How To Manage Taxonomy Hierarchically

Background

Hierarchical data

Hierarchical data are those in which each term is unique and each term has zero or one parent terms.

Structure of taxonomy

Taxonomy (as a body of literature) is not hierarchical. The “parent” of Echidna (a homonym) varies according to usage, and includes “Muraeninae” (eels) and “Viperidae” (snakes). The “parent” of “Neotoma” has changed with our understanding of evolutionary history, and has at times and according to various authors included “Cricetidae” and “Muridae.”

Structure of Arctos

The core taxonomy structure of Arctos is built to hold all of the above data and anything else which might have been considered “taxonomy” at some point. Arctos taxonomy consists of grouped, sometimes named, sometimes ordered terms. There is no enforced consistency across or within taxon names; the structure which allows varying taxon concepts also allows inconsistent data (which are programmatically indistinguishable from taxon concept assertions).

Hierarchical data in Arctos

Arctos provides a hierarchical taxonomy management tool suitable for consistently managing large groups of taxa as hierarchical data. Hierarchical data are those in which each term is unique and has zero or one parent terms. That is, the term “Neotoma” can exist precisely one time in a hierarchy. A term can have any number of children (“Neotoma albigua”, “Neotoma cinerea”, etc.), and those terms may have children of their own (“Neotoma albigula albiglua”). “Neotoma” must have zero or one parent terms - “Cricetidae” or “Muridae.” There is no possibility of Neotoma having two parent terms within the same hierarchy.

Finding consistency

Data in Arctos are seldom consistent even at very small scales. For example, the Arctos classifications for Neotoma devia (http://arctos.database.museum/name/Neotoma%20devia):

screen shot 2018-09-14 at 9 33 06 am

and Neotoma devia monstrabilis (http://arctos.database.museum/name/Neotoma%20devia%20monstrabilis):

screen shot 2018-09-14 at 9 33 52 am

diverge at the level of subfamily.

This inconsistency is not possible in hierarchical data, so the import process will attempt reconciliation. This will very likely result in orphaned ranks.

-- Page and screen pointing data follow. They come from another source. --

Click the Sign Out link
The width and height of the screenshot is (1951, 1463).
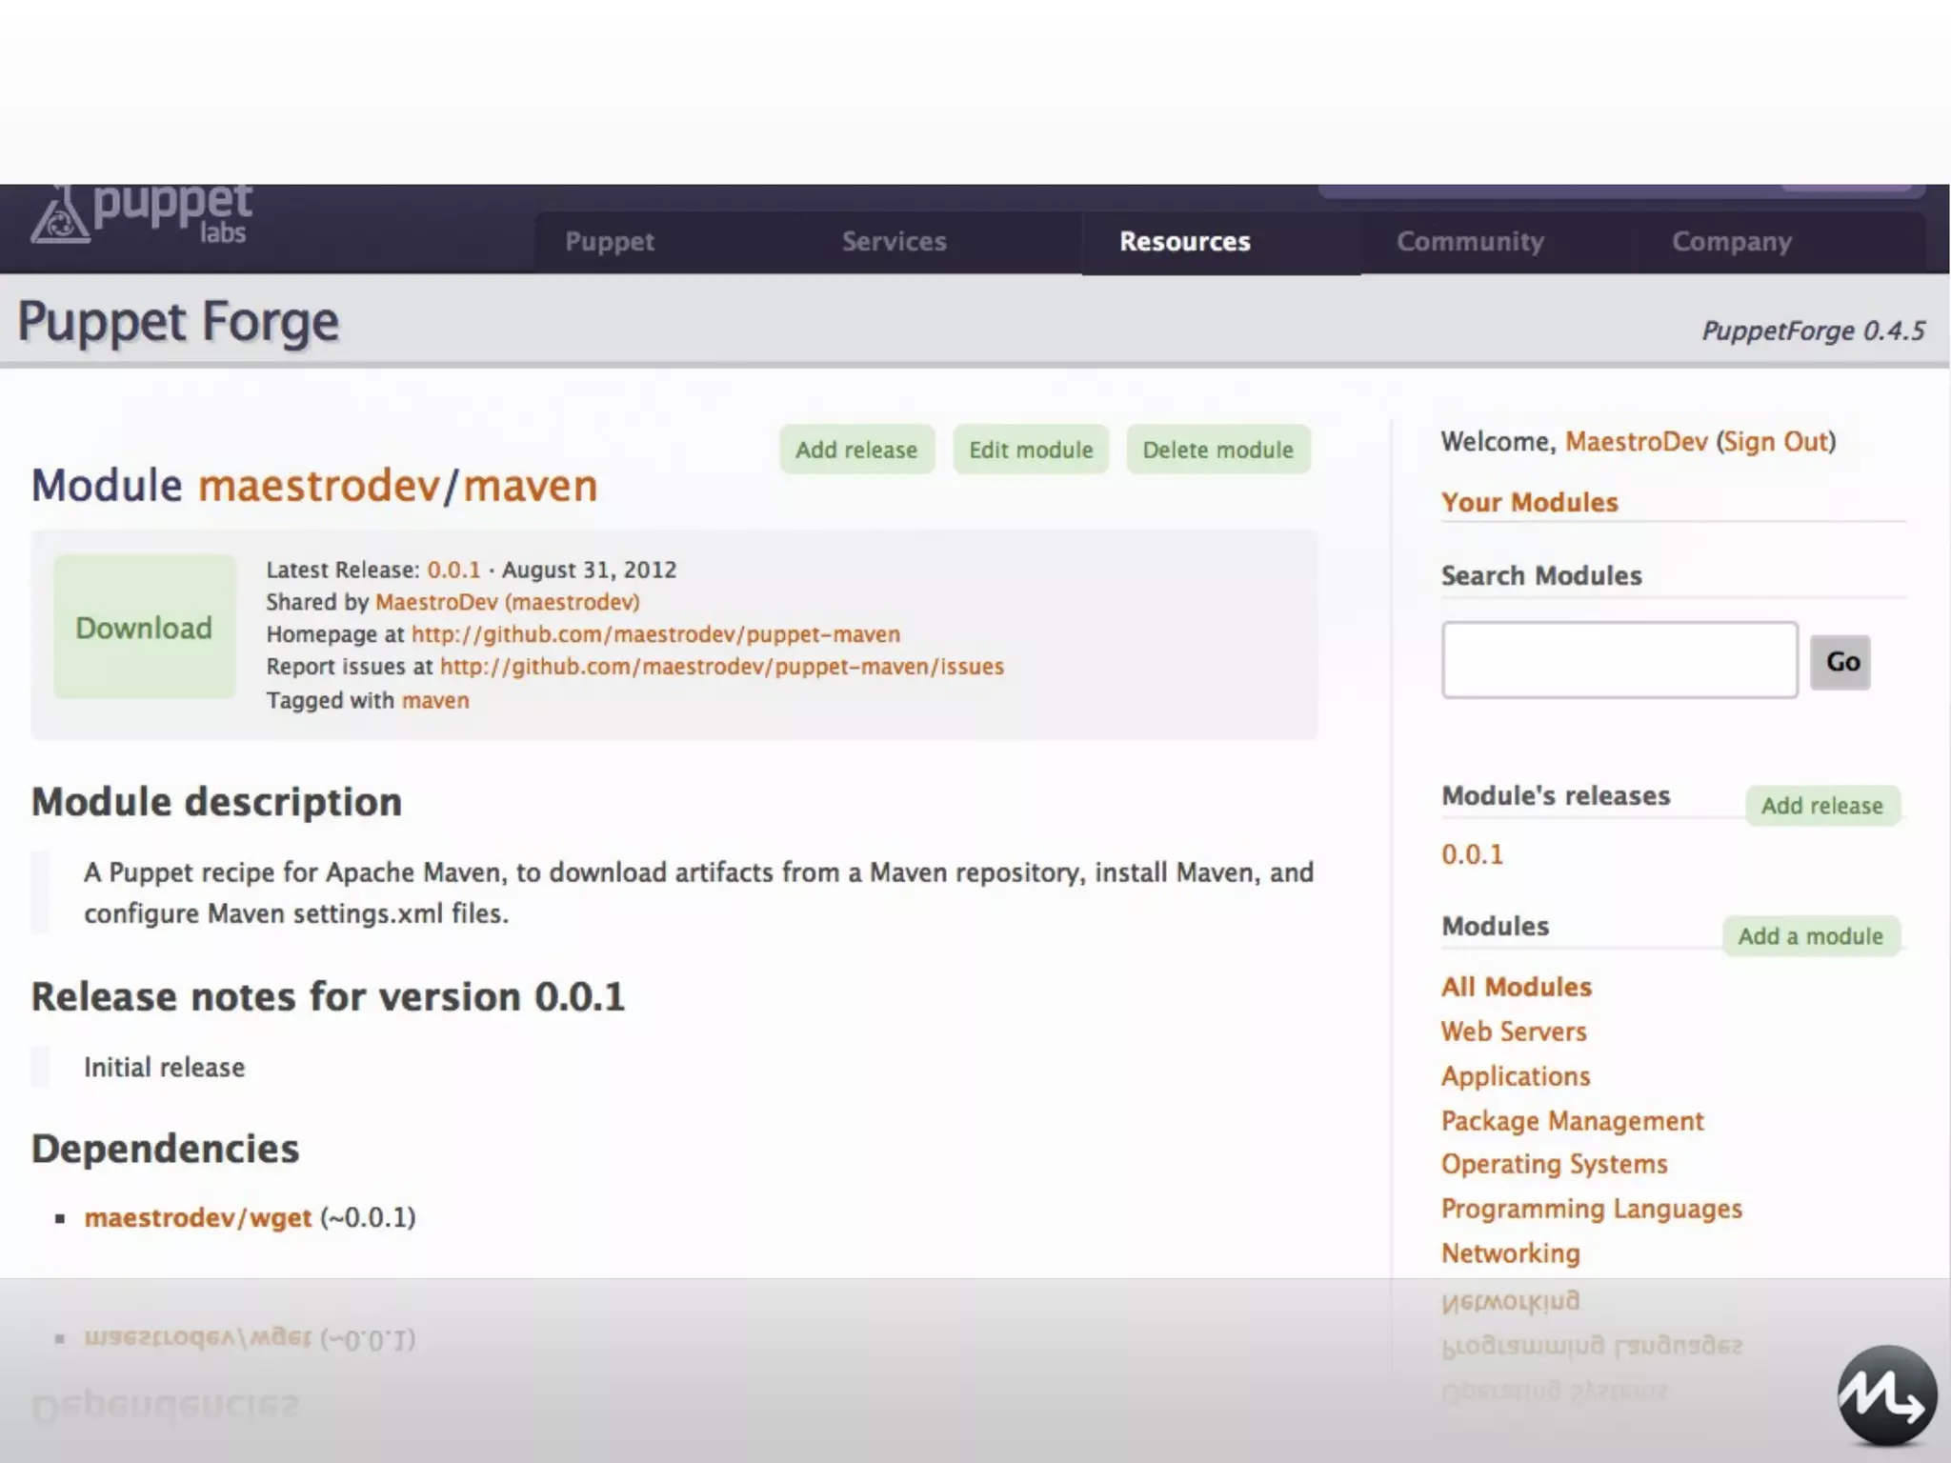1776,442
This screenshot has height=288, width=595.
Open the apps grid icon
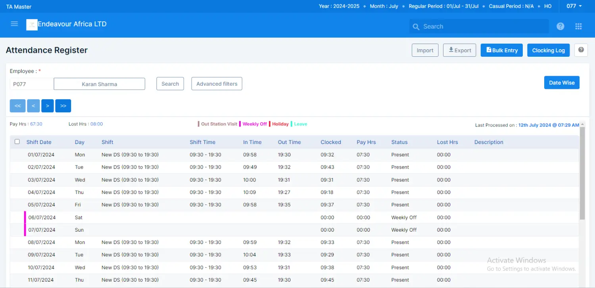pos(578,27)
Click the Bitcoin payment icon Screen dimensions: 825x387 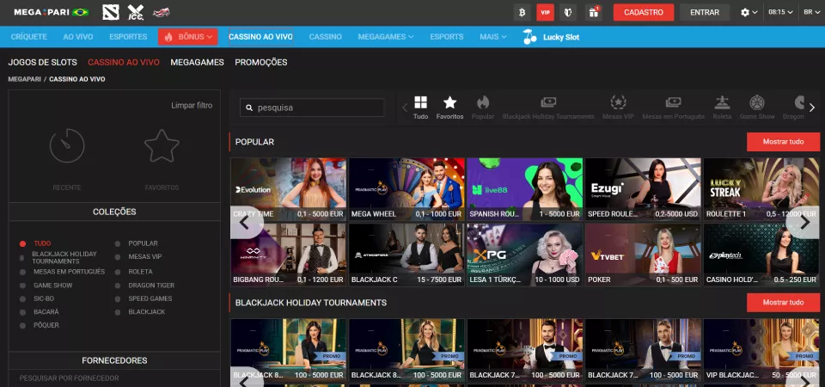click(x=521, y=12)
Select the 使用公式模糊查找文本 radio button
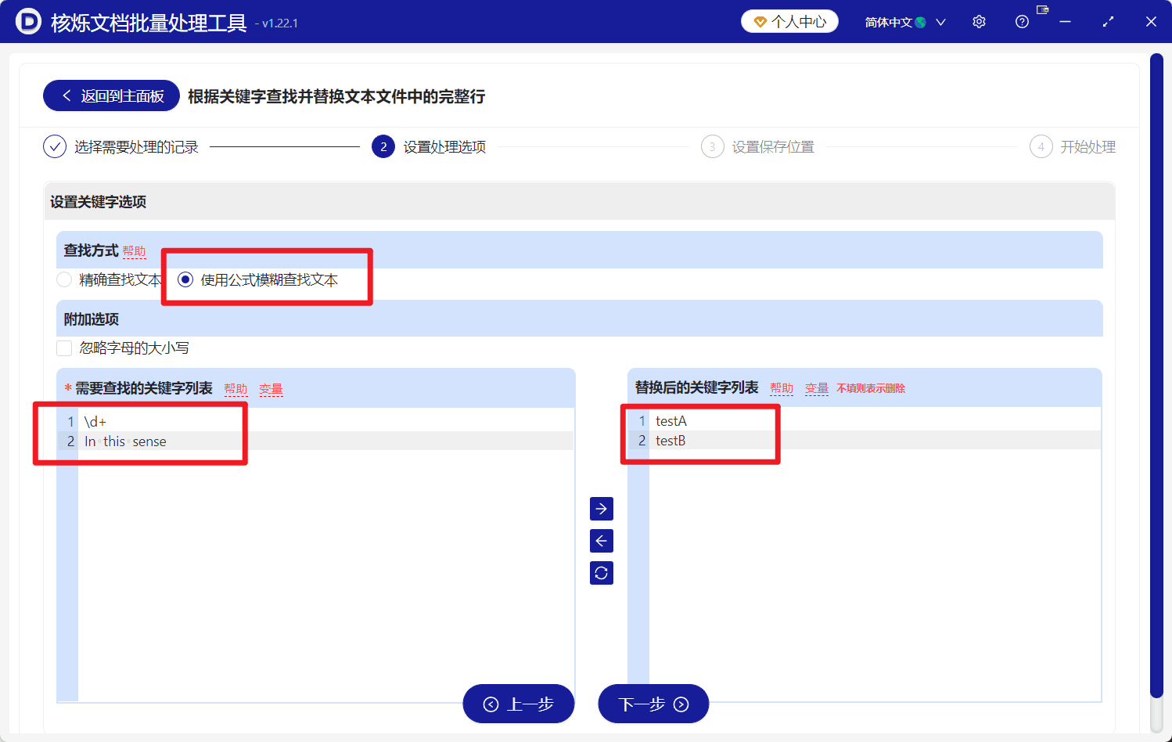The image size is (1172, 742). (185, 279)
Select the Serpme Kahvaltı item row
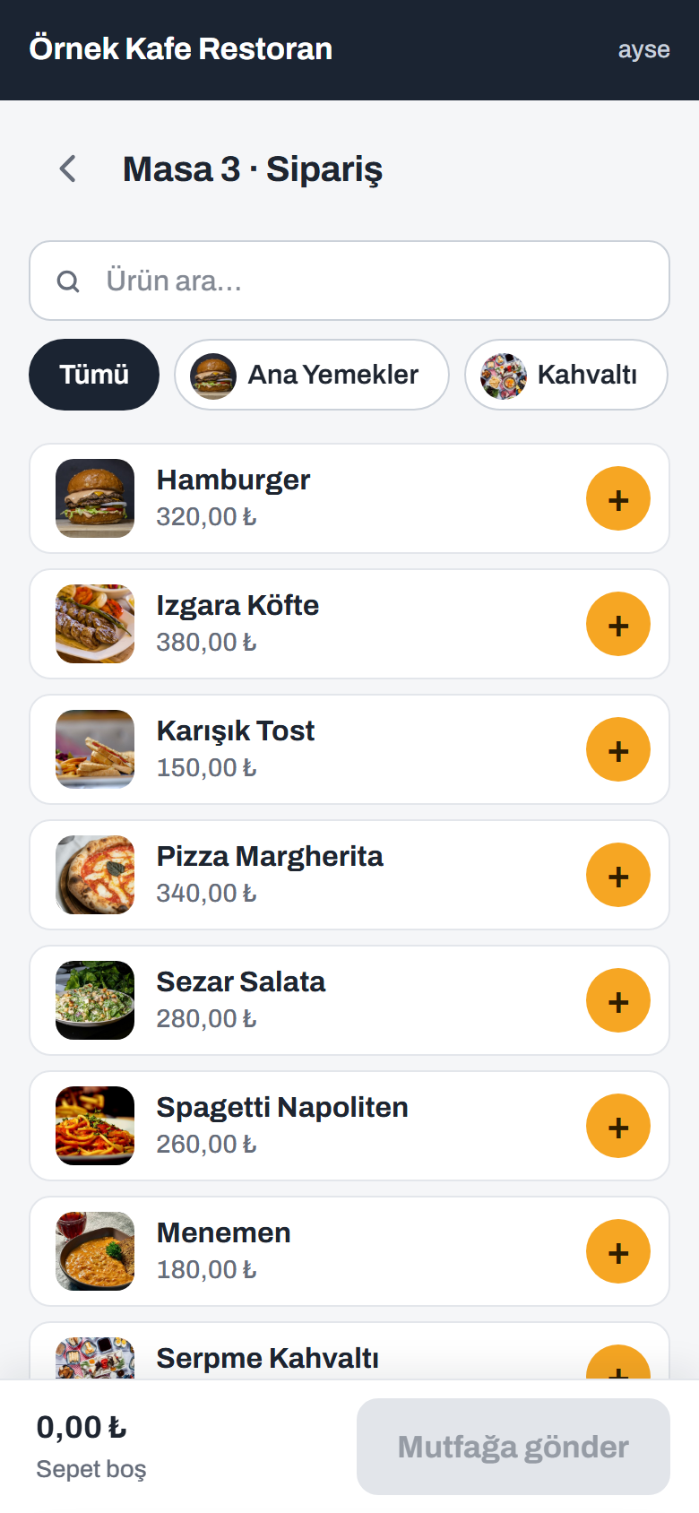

screen shot 2018-09-14 at 9 35 28 am

In this example, the processor encountered subfamily “Neotominae” first and so “Sigmodontinae” has been ignored. It is necessary to reconcile these discrepancies before exporting the data back to Arctos.

Dealing with these inconsistencies is a very large proportion of the work involved, and the source of all data lost in the hierarchical editor. For collections which can manage specimen data under a hierarchical taxonomy, we highly recommend avoiding sources which are edited with tools that allow the existence of inconsistent data.

Impacts

Changing the subfamily of Neotoma in the Arctos single-record editor is a hit-or-miss prospect. A user would have to find all records which are their idea of Neotoma (e.g., exlude those which are homonyms or hemihomonyms), update each individually, and hope that the process of editing 145 records has somehow not introduced other inconsistencies.

A request for DBA update would involve a non-taxonomist attempting to match strings in a system with tens of thousands of known homonyms. This has not worked well in the past.

The classification bulkloader can work, but runs the same risk of encountering [hemi]homonyms as the DBA update. Finding the records to update becomes increasingly difficult when the names do not share strings - finding Neotoma is straightforward, but finding all genera which should be under Neotominae is effectively impossible due to variations in the data.

Importing data to the classification bulkloader comes with all of the above difficulties in finding data, but unlike other tools the editor provides reports for missed or inconsistent data. Orphaned terms provide another strong indication of inconsistency. For example, finding “Arachnida” somewhere in the Neotoma data might indicate that a homonym has been used for identifications in unexpected ways. (The classification bulkloader would simply over-write the spider classifications, potentially altering specimens in unrelated collections.)

Importing clean data - that which has not been edited by non-hierarchical tools - to the hierarchical editor involves only providing a “seed” (eg, “Neotoma” or “Cricetidae”) and clicking a button.

Changing the family of Neotoma in the hierarchical editor involves only dragging the term “Neotoma” to a new parent.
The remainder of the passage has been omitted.